The chemist Han Xiao and his team at Rice University have successfully extended the Escherichia coli bacteria's genetic code to create a synthetic building block, a noncanonical amino acid. The product is a living indicator for oxidative stress.
As per the researchers, the work is a step toward technologies that will let the generation of novel proteins and organisms with an array of useful functions.
Amino acids refer to the building blocks of DNA. In general, organisms require only 20 of them to program the complete set of proteins essential for life. But this research set out to see how a 21st amino acid would enable the design of "unnatural organisms" that serve specific purposes.
The new study does just that by engineering bacteria to make the extra amino acid, called 5-hydroxyl-tryptophan (5HTP), which comes naturally in humans as a pioneer to the neurotransmitter serotonin, but not in E. coli. The novel production of 5HTP triggers the bacteria to create a protein that fluoresces when the creature is under metabolic stress.

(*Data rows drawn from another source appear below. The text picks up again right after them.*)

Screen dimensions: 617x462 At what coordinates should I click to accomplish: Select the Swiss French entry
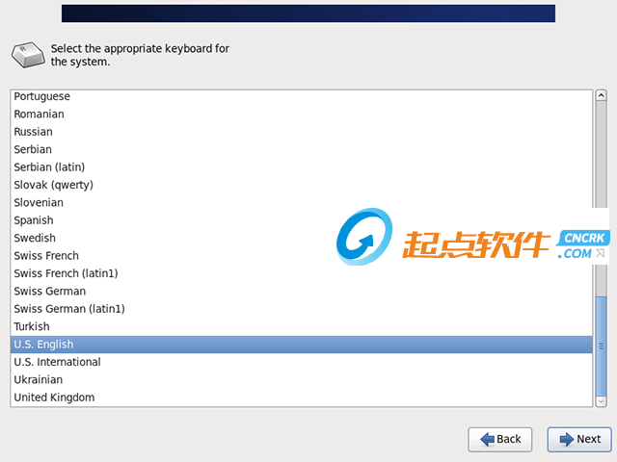pyautogui.click(x=302, y=256)
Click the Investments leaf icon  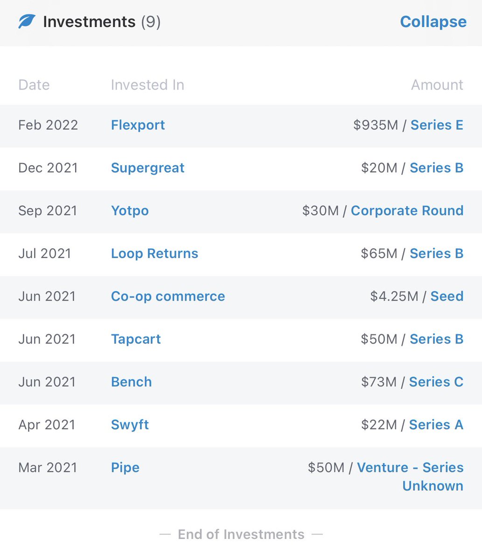[27, 21]
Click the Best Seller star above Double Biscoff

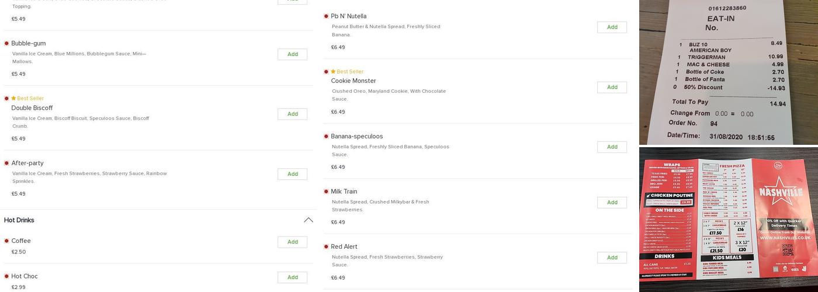(13, 99)
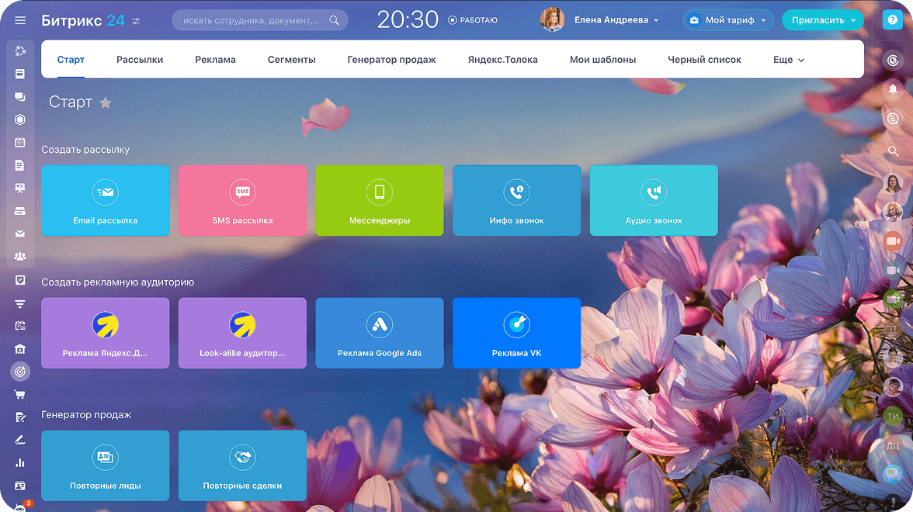Screen dimensions: 913x512
Task: Switch to the Сегменты tab
Action: [291, 60]
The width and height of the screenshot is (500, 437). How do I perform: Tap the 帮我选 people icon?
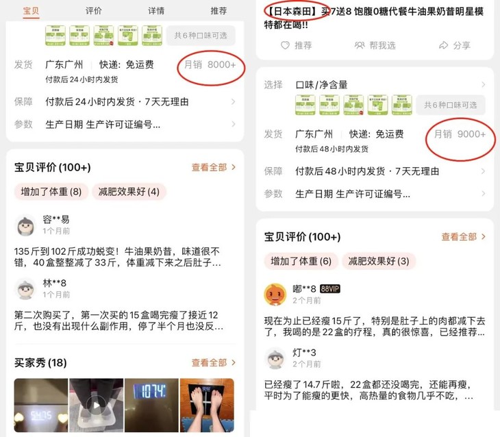(x=360, y=45)
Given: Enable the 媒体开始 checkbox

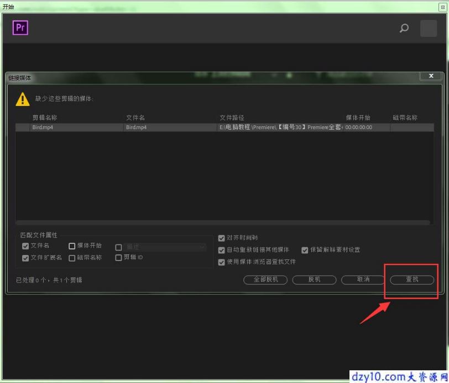Looking at the screenshot, I should click(x=72, y=246).
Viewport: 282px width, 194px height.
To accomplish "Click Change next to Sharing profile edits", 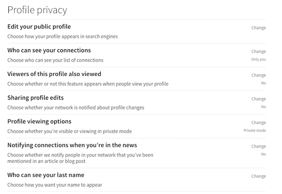I will (258, 99).
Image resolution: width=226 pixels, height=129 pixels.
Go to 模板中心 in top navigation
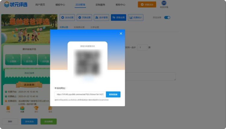(x=61, y=5)

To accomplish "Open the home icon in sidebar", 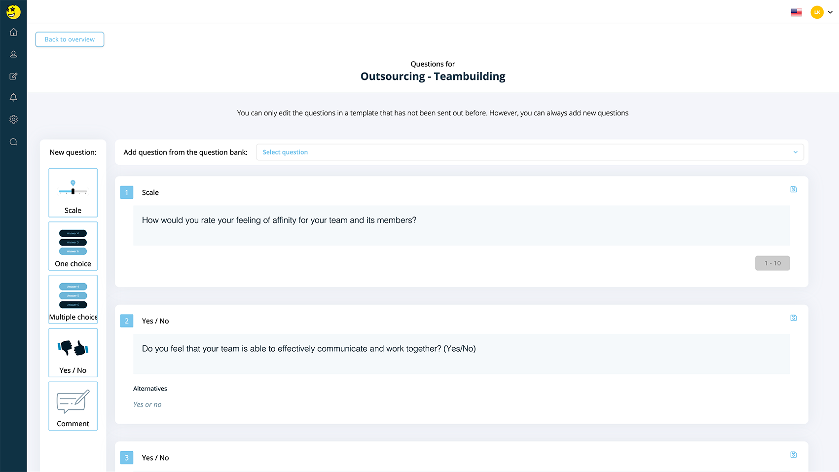I will (x=13, y=32).
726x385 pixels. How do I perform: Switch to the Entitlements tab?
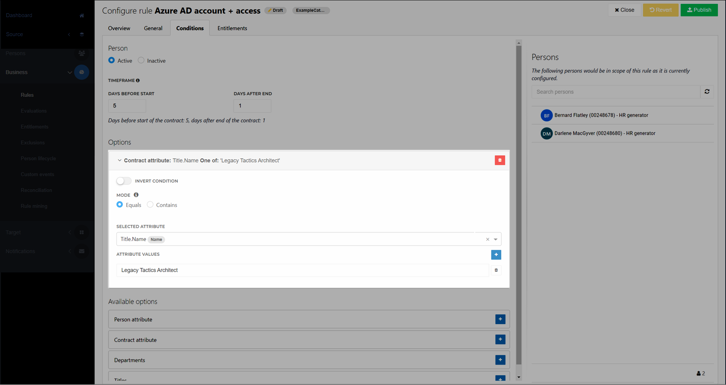click(x=232, y=28)
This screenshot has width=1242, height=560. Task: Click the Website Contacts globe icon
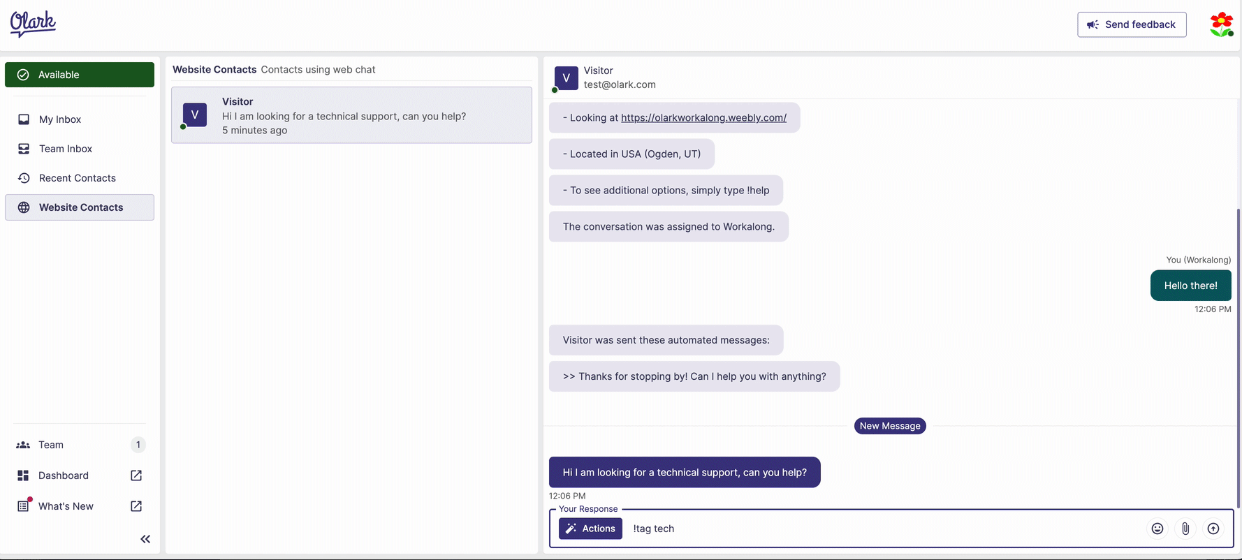24,207
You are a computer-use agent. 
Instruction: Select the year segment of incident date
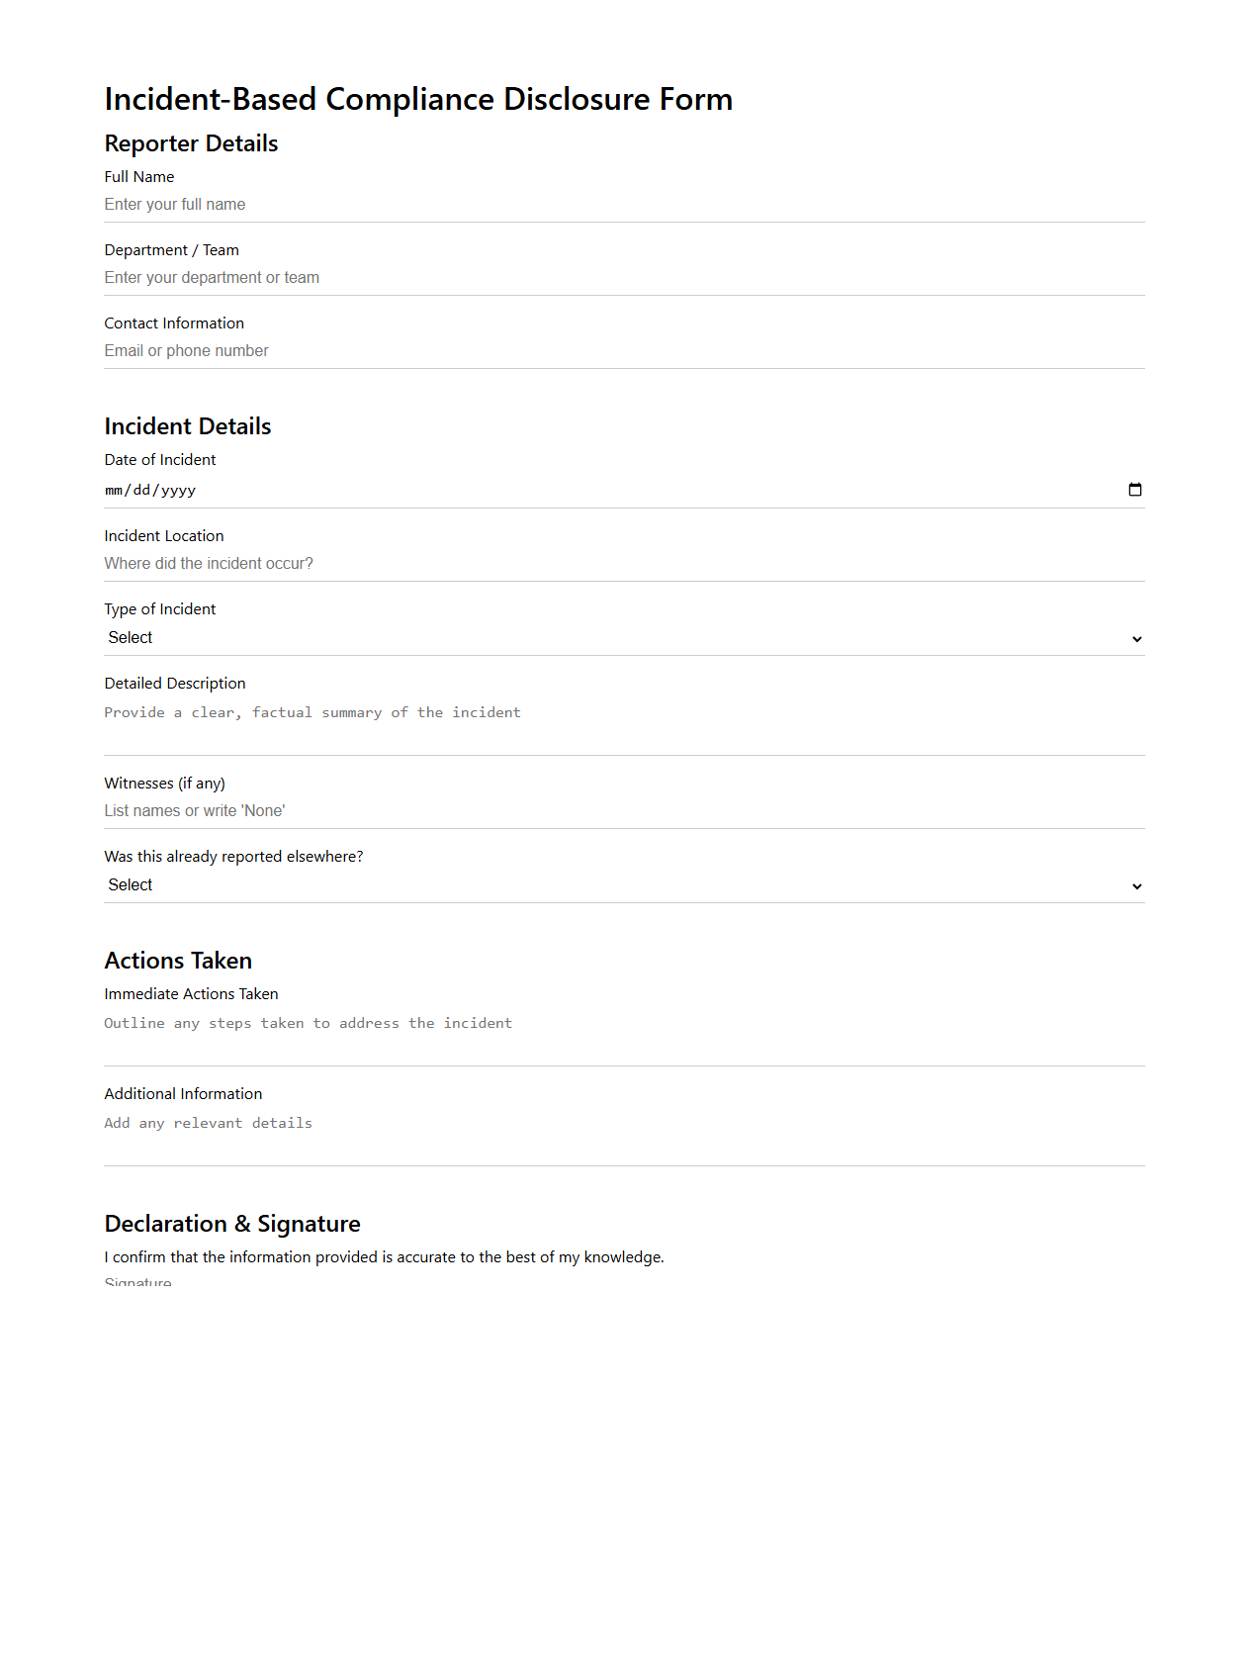(178, 491)
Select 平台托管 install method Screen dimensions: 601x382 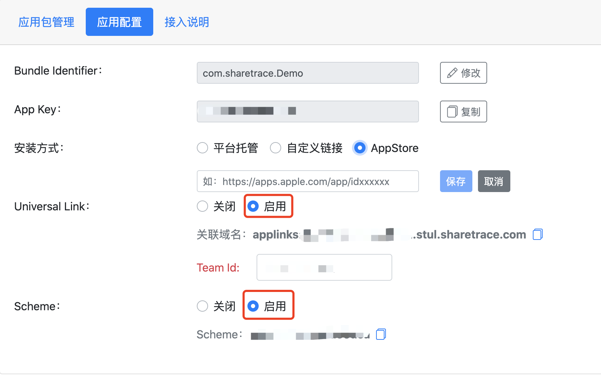(x=202, y=148)
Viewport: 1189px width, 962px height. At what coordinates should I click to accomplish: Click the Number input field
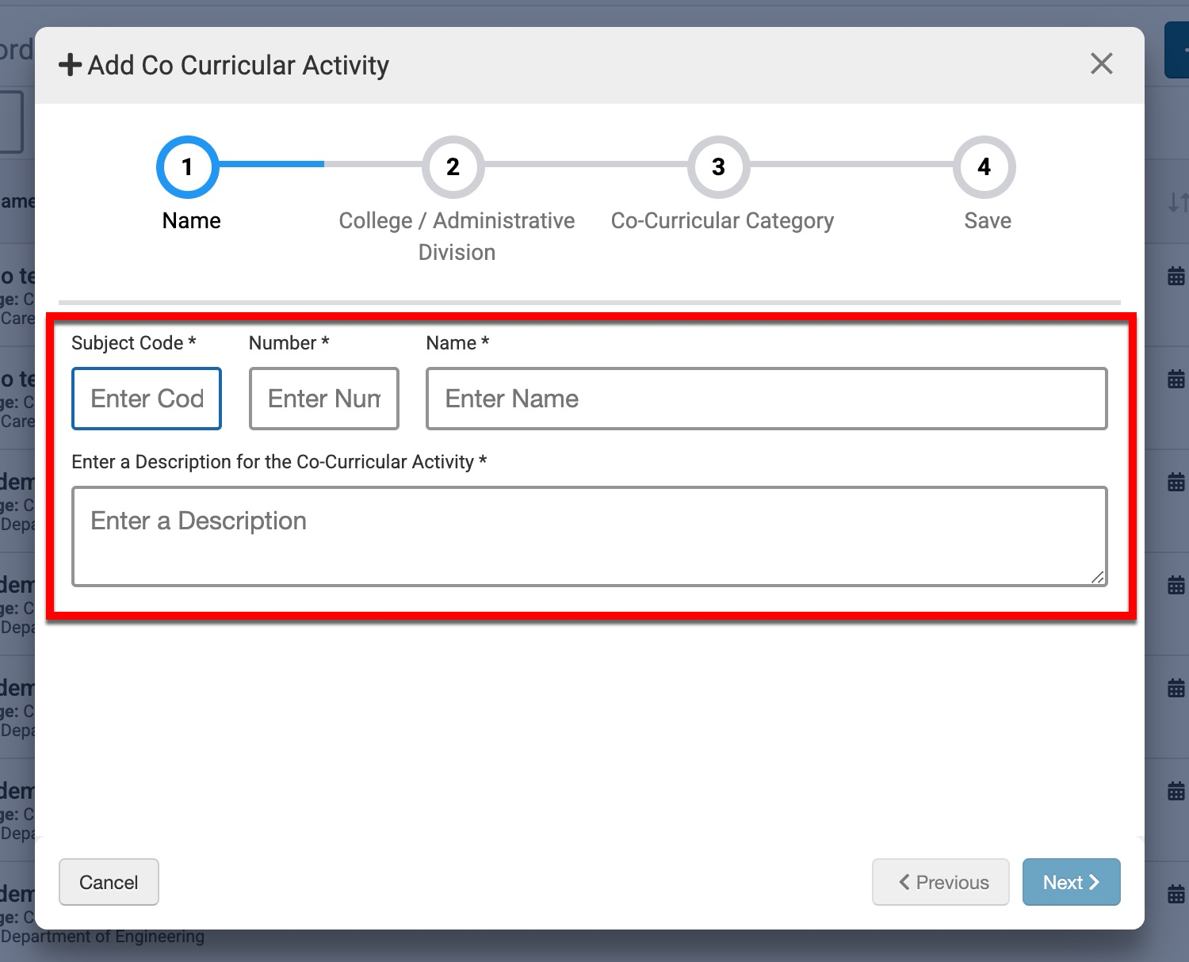pos(323,399)
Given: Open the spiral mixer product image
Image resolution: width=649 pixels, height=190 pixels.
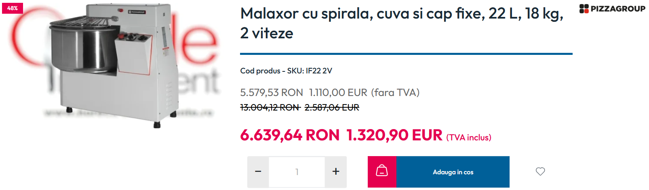Looking at the screenshot, I should click(114, 65).
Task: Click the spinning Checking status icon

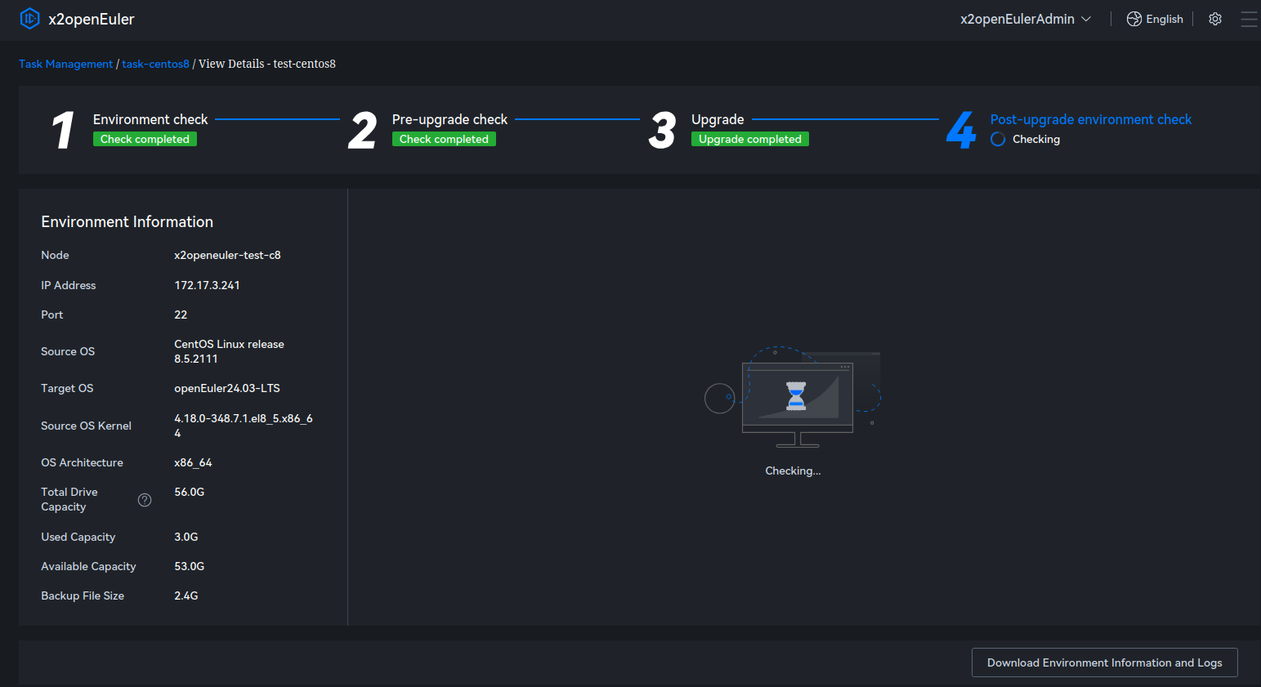Action: pyautogui.click(x=998, y=140)
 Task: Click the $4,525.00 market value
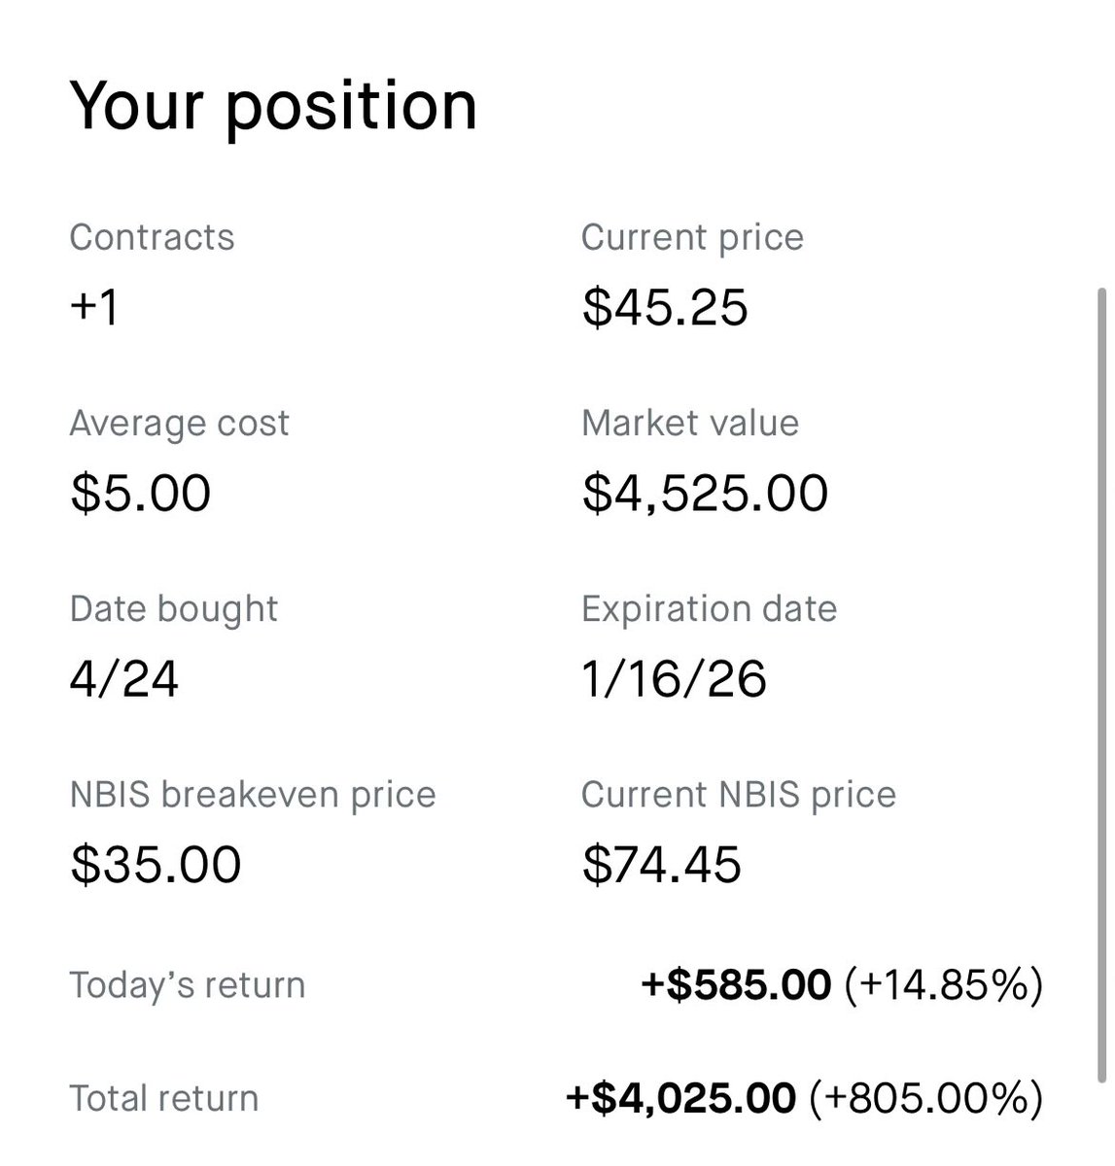point(705,493)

The process needs a lot of interdisciplinary techniques. In the study, the scientist joined synthetic biology, synthetic chemistry, and metabolic engineering to produce a strain that encodes and synthesizes a 21st noncanonical amino acid and then utilize it to create the desired protein.
The process of programming autonomous unnatural bacteria comprise of three-step. First, bioorthogonal translational machinery for the amino acid 5HTP is created. Second, they found and targeted a blank codon, which is a sequence in DNA or RNA that doesn't manufacture a protein—and genetically modified it to encode 5HTP. Third, by grafting the enzyme clusters from other species into E. coli, they gave the bacteria the skill to produce 5HTP.
The researchers have reported the formation of more than 200 noncanonical amino acids so far. But many of them could not be synthesized through their host organisms. Though previously, people focused on the chemical part in this study, the scientist's vision is to engineer whole cells with the 21st amino acid to investigate medical or biological problems in living organisms.
By moving this technology to the host, species reduce the desire to inject artificial building blocks into an organism, as they can produce and use it independently. This allows us to study noncanonical amino acids at a larger or whole organism level.
Eventually, the researchers hope modified building blocks will permit targeted cells, similar to those in tumors, to create their own therapeutic drugs. The ongoing research initiative is positively influencing the natural and unnatural amino acids market at the global level. These are creating a beneficial opportunity for the key players working in the amino acid industry.